Comprehensive genomic analysis of BAHD gene family: expression patterns during development and stress responses in pecan (Carya illinoinensis)
摘要
The BAHD acyltransferase gene family performs diverse and essential biological functions in plants, mediating the biosynthesis of terpenoids, phenolic compounds, and esters that contribute to stress response mechanisms, cellular homeostasis, and fruit quality regulation. However, systematic characterization of this gene family in Carya illinoinensis remains largely unexplored.
ResultsIn this study, 88 BAHD genes (CiBAHD1-CiBAHD88) were characterized in the C. illinoinensis genome, with phylogenetic analysis categorizing them into five distinct evolutionary clades. The analysis showed significant diversity in gene length and protein size, while promoter examination identified numerous cis-acting elements linked to abiotic stress responses. Expression profiling across six tissues revealed a predominant expression of most CiBAHD genes in reproductive organs, particularly in female tissues, with 10 genes (e.g., CiBAHD8, 16, 34) showing fruit-specific expression. Under stress conditions, qRT-PCR analysis of 20 selected CiBAHD genes demonstrated diverse induction patterns: key genes like CiBAHD50 were rapidly and strongly induced by low temperature, CiBAHD54 and CiBAHD55 were significantly upregulated under high temperature, CiBAHD26 responded transiently to drought, and CiBAHD32 showed early induction under salt stress.
ConclusionsThis study presents the first genome-wide characterization of the BAHD acyltransferase family in pecan.

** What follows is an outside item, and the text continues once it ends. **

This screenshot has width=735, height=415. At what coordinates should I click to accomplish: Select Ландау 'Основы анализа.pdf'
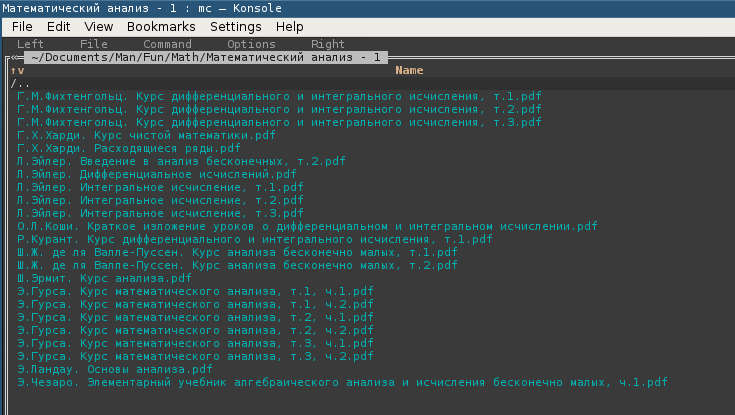point(114,369)
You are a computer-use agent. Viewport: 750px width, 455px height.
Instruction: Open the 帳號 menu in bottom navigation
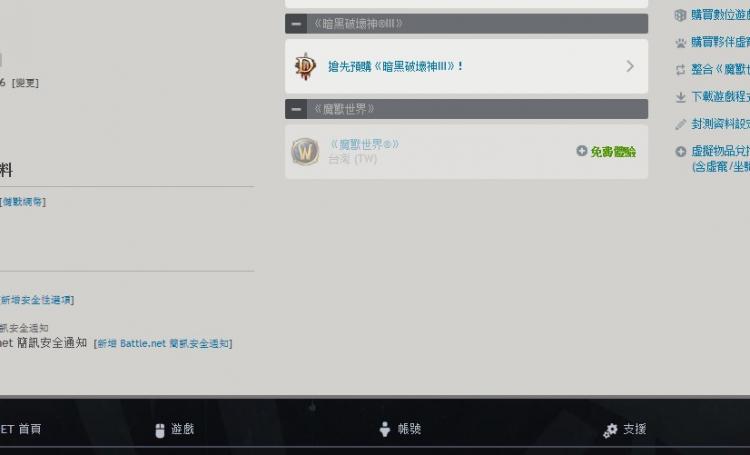pos(400,429)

The analysis identifies clade-specific conservation in gene structure and motif composition, and demonstrates enrichment of stress and hormone-related regulatory elements in promoter regions. Expression profiling establishes functional roles for CiBAHD members in reproductive processes and fruit development, while delineating specific genes with rapid and sustained transcriptional responses to abiotic stresses. These findings establish a foundational resource for future functional characterization and highlight potential targets for genetic improvement of stress resilience in C. illinoinensis.